Photos That Make the Rude Pundit Want to Break Out the Old Jackson Browne LPs:
That's the roughly 1000 people marching this week that didn't involve Trayvon Martin. It was more Birkenstock than hoodie, an old school protest against an old school enemy, nuclear power.
See, the Vermont Yankee plant's 40-year operating license expired Wednesday. Yesterday, protesters demanded that the collapsing, leaking facility be shut down. The problem, see, wasn't just the generating of electricity. The problem was the storage of radioactive waste at Vermont Yankee. It's actually against the law in Vermont.

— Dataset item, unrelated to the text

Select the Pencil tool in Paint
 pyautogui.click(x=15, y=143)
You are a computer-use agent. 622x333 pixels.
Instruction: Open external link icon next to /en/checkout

Entergy, the big damn energy conglomerate that bought the plant in 2002, sued to prevent the plant from being shut down and to stop the enforcement of the law. The federal Nuclear Regulatory Commission gave Entergy a 20-year license for the plant. But the state's Public Service Board still gets to decide if it will license Vermont Yankee, as a federal judge ruled. Entergy, which really is just a corporation of lying, money-sucking bastards, is appealing, saying that it will sell electricity outside of the state and thus federal law should trump state. Ahh, what a sweet bind for conservatives. Nuclear power or federalism?
Meanwhile, Green Mountaineers protested yesterday, and they tried to get onto the grounds of Vermont Yankee. 130 people were arrested. More were arrested at Entergy's corporate offices in White Plains, NY, and down at its home office in New Orleans. Passions run high when a giant company is trying to profit off poisoning your air and ground and water.
Back on March 31, 1980, almost 32 years ago to the date, 75 people were arrested when another 1000 people marched on Vermont Yankee. It was the one-year anniversary of Three Mile Island, the "No Nukes" era. That accident was child's play compared to a protest in the wake of Fukushima.
Between this protest and the ones for the Trayvon Martin killing, it's depressing sometimes to think of how often we must fight the same fights.